Tim Lince

A new study from cyber-operations platform Endgame has revealed at least one major typosquatting campaign, targeting hundreds of the world’s leading brands, using Oman’s national top-level domain, ‘.om’. The research, which looked at thousands of the most visited domains, also reveals that most brand-related ‘.om’ domains remain unregistered and are therefore vulnerable to use in malicious typosquatting operations.

The increasingly sophisticated methods that typosquatters are implementing was highlighted in a study last year, which looked at the 500 most popular websites (based on Alexa rankings) over seven months. That research revealed that over 95% of the domains were “actively targeted” by typosquatters for purposes including ad parking (in half of cases), affiliate abuse, adult content or hosting malware. The data, noted one of the co-authors of the study, demonstrated that typosquatting is “alive and well” and broadening in scope.

It is an issue that brands are all too acutely aware of. Digital enforcement to protect against domain squatters targeting users who misspell a web address therefore usually results in brands buying up additional domains related to its primary domain string, most commonly in ‘.com’. For example, if a user accidentally types in ‘googel.com’, ‘goolge.com’ or ‘gogole.com’, they will find themselves automatically redirected to the ‘google.com’ homepage.

However, new research has highlighted the typosquatting threat in the often overlooked ‘.om’ string. Conducted by Endgame at the beginning of this month, the research looked at the 5,000 most popular domains globally to see if the brand name resolved to either a ‘[brand].om’ or ‘[brand]c.om’ domain. Of those studied, 334 domains are currently active websites. Of those, just 15 of those were registered by the legitimate brand owner (including ‘pizzahut.om’, ‘icloud.om’ and ‘bbc.om’). The rest, it appears, are registered by third parties. Many are also still available – for instance, to return to the Google example, if a user enters ‘googlec.om’ or ‘google.om’, they do not currently resolve.

Of the third party brand-related ‘.om’ registrations, the research discovered that a large majority had been registered by a small number of individuals or entities. For example, one individual has registered 96 of the domains (including ‘bankofamerica.om’ and ‘youtube.om’), while another has registered 80 (including ‘googlec.om’ and ‘baidu.om’).

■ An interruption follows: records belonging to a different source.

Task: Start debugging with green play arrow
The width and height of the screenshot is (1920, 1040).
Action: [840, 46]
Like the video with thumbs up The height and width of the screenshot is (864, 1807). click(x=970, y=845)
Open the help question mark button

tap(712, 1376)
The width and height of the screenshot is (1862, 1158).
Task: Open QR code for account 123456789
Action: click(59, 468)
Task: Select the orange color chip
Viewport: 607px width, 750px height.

As to the use of such third party registrations, it appears that there are large scale, targeted typosquatting campaigns being conducted on the ‘.om’ ccTLD, with many domains redirecting visitors to adware sites or attempting to trick users into installing malicious software. While the study’s authors note that “the current typosquatting campaign is a relatively unsophisticated effort”, from a traffic point-of-view it states: “The actors behind this typosquatting attack have been quite successful. There are at least thousands of queries per day to the malicious ‘.om’ domains from different recursive DNS resolvers across the world.”

With many active brand-related ‘.om’ domains appear to be used for nefarious purposes, it is a worry that a large majority of the top 5,000 remain up for grabs. The researchers say this is a “concern” because “typosquatters could scoop up many more popular domain names in the ‘.om’ ccTLD” which would “exponentially increase the impact” of their typosquatting campaigns. “Most large companies already have a typosquatting mitigation strategy, [where they] identify domains, register, and control likely domains their customers may accidentally enter. We recommend that companies prioritise adding ‘.om’ registration to protect their reputation, and block known-malicious ‘.om’ domains to protect their enterprise.”

Other ccTLDs have previously appeared on brand owner radars. Colombia’s ‘.co’ and Cameroon’s ‘.cm’ have a high percentage of brand owner registrations (‘google.co’ and ‘google.cm’ both resolve, for example), so ‘.om’ would, in theory, be a relatively straightforward addition to that list.

One consideration that may affect that is price. A search on ‘101domains.com’ suggests that a typical ‘.co’ domain is priced at $29.95 a year, a ‘.cm’ is $108 a year, while a ‘om’ domain is significant higher, at $269 a year. For those with significant brand portfolios, registration costs could soon add up. While the number of strings that brand owners are required to have on their enforcement radar is growing exponentially, budgets are likely not increasing at the same rate. Nonetheless, ‘.om’ should be one to consider. While users will not accidentally find themselves at ‘brand.horse’ or ‘brand.hiphop’, this research shows that thousands are inadvertently visiting ‘brand.om’ sites.